With the Iraqi crisis reigniting the historic struggle between the presidency and the Congress over war powers, federal Judge Harold H. Greene has made the startling claim that the judiciary can intervene under certain circumstances when "action by the courts would appear to be the only available means to break the stalemate." Another federal judge, Royce Lamberth, sticking to tradition, has issued a contradictory ruling that the courts lack the "expertise, resources and authority" to intrude in such a "political" question.
These conflicting opinions may be at the forefront of national debate after the 102nd Congress convenes Jan. 3, just 12 days before the United Nations deadline for Iraq to get out of Kuwait.
The 54 Democrats who initiated the suit that came before Judge Greene now have the task of trying to amass a majority to block President Bush from launching a war against Iraq. Only then, Judge Greene said, would the case be "ripe" for judicial decision. The administration, in contrast, may seek a statement of congressional support, along the lines of the U.N. resolution, to maintain the credibility of the U.S. threat.
At issue is a controversy that goes back to the writing of the Constitution. The Founding Fathers were at first inclined to give Congress the power to "make" war. But in a briefly debated change, the language was altered to give Congress the power merely to "declare" war on the ground that to conduct a war was surely an executive function. In the two centuries since, presidents have sent U.S. forces into battle 192 times while obtaining declarations of war only five times.
This pattern has led in recent times not only to such big undeclared wars as Korea and Vietnam but to smaller military actions in the Dominican Republic, Libya, Lebanon and Panama. Defense Secretary Richard Cheney has testified that President Bush already has ample authority to move against Iraq without congressional approval, a doctrine that led to Democratic protest and Judge Greene's ruling.

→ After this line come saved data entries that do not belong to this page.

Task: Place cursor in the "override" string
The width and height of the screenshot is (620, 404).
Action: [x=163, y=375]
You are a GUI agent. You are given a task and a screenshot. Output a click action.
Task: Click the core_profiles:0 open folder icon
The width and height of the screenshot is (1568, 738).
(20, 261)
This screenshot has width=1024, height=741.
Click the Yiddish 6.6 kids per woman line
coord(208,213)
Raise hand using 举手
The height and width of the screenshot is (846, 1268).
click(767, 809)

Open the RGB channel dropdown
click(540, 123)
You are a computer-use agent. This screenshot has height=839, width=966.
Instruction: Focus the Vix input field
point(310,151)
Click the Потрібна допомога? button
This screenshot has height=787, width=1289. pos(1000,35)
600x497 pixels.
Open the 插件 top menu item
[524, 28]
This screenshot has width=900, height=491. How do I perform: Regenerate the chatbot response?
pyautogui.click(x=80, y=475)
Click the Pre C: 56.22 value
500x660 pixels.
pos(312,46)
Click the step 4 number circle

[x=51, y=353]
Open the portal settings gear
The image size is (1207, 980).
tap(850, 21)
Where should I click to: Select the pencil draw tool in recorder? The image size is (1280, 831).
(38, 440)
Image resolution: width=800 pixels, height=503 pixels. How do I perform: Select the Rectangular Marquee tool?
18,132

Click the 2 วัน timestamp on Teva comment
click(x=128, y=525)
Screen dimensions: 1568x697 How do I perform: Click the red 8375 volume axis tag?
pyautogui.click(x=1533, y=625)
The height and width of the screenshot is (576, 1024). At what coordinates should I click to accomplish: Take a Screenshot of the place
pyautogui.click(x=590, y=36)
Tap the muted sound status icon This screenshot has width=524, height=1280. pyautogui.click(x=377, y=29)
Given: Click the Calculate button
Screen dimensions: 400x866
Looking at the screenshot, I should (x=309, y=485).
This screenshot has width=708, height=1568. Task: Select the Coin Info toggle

The judge apparently broke new legal ground by indicating that legislators do have "standing" to protest executive branch policy before the court and that the judiciary, in turn, can intervene in such cases. The debate could go right up to the Supreme Court early in the year.
Perhaps Judge Greene's decision will force Congress to face institutional limitations that have led over the years to more and more executive branch authority over foreign policy and military/security affairs. But until Congress proves it can act decisively, the courts likely will remain on the sidelines and the presidency will run the show.